→ **TO DO**
Examine each line of the data, and copy the ones containing "World".

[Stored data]
※ ※ ※

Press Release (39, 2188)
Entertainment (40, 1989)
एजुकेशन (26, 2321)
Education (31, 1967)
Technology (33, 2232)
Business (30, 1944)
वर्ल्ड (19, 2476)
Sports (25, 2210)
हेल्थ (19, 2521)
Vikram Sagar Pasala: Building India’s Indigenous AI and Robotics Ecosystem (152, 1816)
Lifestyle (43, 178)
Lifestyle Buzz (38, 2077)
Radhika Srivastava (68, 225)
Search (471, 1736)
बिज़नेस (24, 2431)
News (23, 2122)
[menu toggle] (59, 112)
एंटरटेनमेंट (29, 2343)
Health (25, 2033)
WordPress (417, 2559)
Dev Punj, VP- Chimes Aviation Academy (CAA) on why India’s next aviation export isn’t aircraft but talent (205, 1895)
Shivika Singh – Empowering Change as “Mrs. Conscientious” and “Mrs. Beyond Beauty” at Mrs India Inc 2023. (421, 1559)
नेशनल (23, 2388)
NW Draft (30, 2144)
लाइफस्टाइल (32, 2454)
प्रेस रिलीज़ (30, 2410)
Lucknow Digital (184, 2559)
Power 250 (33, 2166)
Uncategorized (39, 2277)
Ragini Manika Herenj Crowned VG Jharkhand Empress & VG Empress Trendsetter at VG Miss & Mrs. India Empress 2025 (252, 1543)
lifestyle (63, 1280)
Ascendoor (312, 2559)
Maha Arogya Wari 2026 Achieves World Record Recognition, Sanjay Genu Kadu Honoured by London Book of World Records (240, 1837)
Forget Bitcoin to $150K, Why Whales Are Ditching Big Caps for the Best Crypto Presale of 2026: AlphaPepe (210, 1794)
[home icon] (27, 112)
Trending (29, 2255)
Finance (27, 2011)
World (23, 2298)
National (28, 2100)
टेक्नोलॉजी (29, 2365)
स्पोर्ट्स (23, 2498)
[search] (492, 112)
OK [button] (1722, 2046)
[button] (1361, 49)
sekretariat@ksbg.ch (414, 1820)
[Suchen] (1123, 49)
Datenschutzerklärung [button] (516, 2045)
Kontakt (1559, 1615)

※ ※ ※

→ **SOLUTION TO THE PROBLEM**
Maha Arogya Wari 2026 Achieves World Record Recognition, Sanjay Genu Kadu Honoured by London Book of World Records (240, 1837)
World (23, 2298)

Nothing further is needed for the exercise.